Microsoft a investi 13 milliards de dollars dans OpenAI jusqu’à présent et détient une participation de 49 % dans la société. Le cours de l’action de l’entreprise a chuté de plus de 1 % au cours des 30 dernières minutes, après l’annonce du départ de M. Altman ; Axios rapporte que Microsoft a été informé du départ de M. Altman « quelques minutes » avant l’annonce publique.

OpenAI a été fondée en tant qu’organisation à but non lucratif en 2015, mais restructurée en 2019 en tant que société à « but lucratif plafonné » pour lever des capitaux – une reconnaissance des coûts énormes associés à la formation de systèmes d’IA de pointe. Soulignant ce point, Altman a déclaré dans une interview cette semaine avec le Financial Times qu’il « espérait » que Microsoft augmenterait son investissement pour aider à payer les coûts « énormes » de la formation des modèles imminents.

A lire aussi  Blush, l'amant IA de la même équipe que Replika, est plus qu'un simple sexbot.

Contactées par courriel, les relations presse d’OpenAI ont refusé de commenter au-delà de l’article de blog officiel. Mais les relations publiques de Microsoft ont donné cette déclaration de Frank Shaw, son directeur de la communication : « Nous avons un partenariat à long terme avec OpenAI et Microsoft reste engagé auprès de Mira et de son équipe alors que nous apportons cette nouvelle ère de l’IA à nos clients. »
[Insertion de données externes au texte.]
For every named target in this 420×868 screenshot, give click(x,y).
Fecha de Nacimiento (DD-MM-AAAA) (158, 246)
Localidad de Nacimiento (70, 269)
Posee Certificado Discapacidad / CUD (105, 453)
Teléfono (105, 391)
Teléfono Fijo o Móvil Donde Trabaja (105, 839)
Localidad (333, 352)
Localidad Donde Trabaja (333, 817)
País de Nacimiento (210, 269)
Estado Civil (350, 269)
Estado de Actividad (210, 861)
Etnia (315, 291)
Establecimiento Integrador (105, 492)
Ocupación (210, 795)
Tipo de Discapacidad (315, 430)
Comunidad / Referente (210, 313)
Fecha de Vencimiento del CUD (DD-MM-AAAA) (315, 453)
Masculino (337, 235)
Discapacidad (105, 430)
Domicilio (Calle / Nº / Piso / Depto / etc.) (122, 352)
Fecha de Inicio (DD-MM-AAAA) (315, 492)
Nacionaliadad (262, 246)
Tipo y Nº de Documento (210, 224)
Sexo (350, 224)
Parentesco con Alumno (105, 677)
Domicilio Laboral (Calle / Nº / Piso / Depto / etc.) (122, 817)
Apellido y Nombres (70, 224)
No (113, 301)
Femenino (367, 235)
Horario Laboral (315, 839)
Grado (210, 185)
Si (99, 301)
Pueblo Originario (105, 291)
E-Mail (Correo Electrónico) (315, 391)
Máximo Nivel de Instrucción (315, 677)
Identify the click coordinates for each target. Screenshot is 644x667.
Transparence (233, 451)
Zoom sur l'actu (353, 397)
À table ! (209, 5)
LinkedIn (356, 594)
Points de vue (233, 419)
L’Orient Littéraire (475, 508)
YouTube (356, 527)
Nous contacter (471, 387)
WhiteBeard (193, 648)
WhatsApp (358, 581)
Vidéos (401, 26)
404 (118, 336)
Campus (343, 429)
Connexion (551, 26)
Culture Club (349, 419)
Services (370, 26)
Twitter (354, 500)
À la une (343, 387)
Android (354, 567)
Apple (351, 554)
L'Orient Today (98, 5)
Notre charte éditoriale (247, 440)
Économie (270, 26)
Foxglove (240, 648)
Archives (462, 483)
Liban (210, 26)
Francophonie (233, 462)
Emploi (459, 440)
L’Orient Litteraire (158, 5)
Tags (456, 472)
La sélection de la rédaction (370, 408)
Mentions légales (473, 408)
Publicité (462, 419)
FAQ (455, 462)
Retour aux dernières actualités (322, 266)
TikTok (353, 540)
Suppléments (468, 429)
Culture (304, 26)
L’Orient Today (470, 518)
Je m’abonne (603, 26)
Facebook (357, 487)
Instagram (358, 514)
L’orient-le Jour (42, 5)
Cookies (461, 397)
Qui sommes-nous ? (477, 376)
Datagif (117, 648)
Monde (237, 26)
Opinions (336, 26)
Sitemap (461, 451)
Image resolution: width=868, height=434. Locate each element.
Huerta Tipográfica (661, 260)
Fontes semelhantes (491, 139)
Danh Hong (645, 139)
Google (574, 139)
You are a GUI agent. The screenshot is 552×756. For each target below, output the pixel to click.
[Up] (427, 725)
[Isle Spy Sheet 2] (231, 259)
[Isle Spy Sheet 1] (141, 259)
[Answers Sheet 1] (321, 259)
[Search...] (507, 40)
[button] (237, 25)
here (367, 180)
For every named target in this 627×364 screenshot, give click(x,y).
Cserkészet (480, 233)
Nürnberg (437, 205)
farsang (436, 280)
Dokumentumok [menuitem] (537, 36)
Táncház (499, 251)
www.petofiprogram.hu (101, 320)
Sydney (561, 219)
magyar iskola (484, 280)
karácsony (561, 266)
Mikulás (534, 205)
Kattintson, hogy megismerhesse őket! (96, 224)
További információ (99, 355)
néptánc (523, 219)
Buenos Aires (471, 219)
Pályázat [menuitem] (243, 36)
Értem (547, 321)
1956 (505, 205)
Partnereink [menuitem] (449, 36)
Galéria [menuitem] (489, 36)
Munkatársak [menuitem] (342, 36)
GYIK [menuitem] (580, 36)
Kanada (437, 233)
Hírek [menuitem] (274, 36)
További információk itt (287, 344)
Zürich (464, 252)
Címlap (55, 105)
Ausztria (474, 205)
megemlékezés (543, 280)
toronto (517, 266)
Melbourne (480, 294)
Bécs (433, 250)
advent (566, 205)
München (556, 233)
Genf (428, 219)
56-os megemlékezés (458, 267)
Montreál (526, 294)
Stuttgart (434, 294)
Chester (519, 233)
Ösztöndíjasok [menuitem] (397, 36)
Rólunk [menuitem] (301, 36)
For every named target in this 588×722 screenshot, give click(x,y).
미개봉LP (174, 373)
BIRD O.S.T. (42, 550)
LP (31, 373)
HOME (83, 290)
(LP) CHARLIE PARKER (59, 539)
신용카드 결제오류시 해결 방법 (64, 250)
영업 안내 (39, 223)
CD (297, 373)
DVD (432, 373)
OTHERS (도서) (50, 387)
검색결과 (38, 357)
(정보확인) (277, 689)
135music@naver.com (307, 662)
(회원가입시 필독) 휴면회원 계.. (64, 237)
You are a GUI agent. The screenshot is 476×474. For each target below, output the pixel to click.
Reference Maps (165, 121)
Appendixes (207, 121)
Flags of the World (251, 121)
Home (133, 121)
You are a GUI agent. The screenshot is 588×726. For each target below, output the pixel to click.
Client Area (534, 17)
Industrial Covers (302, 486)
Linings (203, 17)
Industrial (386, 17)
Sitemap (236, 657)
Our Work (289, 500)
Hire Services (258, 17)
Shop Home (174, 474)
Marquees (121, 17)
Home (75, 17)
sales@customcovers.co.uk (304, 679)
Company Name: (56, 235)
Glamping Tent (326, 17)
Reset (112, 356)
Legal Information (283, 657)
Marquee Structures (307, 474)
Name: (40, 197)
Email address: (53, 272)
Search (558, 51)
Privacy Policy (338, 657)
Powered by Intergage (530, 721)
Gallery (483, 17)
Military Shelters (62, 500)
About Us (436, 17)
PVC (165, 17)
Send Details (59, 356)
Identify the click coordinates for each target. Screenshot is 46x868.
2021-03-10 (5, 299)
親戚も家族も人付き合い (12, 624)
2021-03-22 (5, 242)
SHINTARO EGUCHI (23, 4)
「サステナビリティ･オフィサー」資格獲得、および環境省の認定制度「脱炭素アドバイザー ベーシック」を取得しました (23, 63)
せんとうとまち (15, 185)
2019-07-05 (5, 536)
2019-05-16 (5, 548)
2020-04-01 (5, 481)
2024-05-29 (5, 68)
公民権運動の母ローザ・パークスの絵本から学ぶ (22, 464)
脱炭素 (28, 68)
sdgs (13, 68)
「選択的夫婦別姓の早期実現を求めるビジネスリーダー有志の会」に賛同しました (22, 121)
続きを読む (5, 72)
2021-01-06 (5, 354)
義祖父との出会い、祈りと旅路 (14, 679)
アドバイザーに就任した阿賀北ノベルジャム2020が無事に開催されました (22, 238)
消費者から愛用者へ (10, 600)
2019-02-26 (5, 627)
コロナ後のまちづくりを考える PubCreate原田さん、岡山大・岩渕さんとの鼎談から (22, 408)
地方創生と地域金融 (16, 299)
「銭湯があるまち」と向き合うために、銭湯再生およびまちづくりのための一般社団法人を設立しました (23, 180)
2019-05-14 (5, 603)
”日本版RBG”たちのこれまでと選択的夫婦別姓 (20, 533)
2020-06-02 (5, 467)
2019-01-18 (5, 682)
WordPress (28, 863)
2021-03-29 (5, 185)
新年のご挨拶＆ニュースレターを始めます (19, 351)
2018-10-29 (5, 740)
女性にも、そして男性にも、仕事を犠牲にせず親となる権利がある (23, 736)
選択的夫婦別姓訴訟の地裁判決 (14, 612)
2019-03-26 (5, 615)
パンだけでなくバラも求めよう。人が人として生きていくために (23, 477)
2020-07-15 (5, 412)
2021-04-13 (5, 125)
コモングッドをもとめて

Nadella a ensuite publié une déclaration :

« Comme vous l’avez vu à Microsoft Ignite cette semaine, nous continuons à innover rapidement pour cette ère de l’IA, avec plus de 100 annonces sur l’ensemble de la pile technologique, des systèmes, modèles et outils d’IA dans Azure, à Copilot. Plus important encore, nous nous engageons à fournir tout cela à nos clients tout en construisant pour l’avenir. Nous avons conclu un accord à long terme avec OpenAI, avec un accès complet à tout ce dont nous avons besoin pour mener à bien notre programme d’innovation et une feuille de route de produits passionnante ; nous restons attachés à notre partenariat, ainsi qu’à Mira et à son équipe. Ensemble, nous continuerons à faire bénéficier le monde entier des avantages significatifs de cette technologie.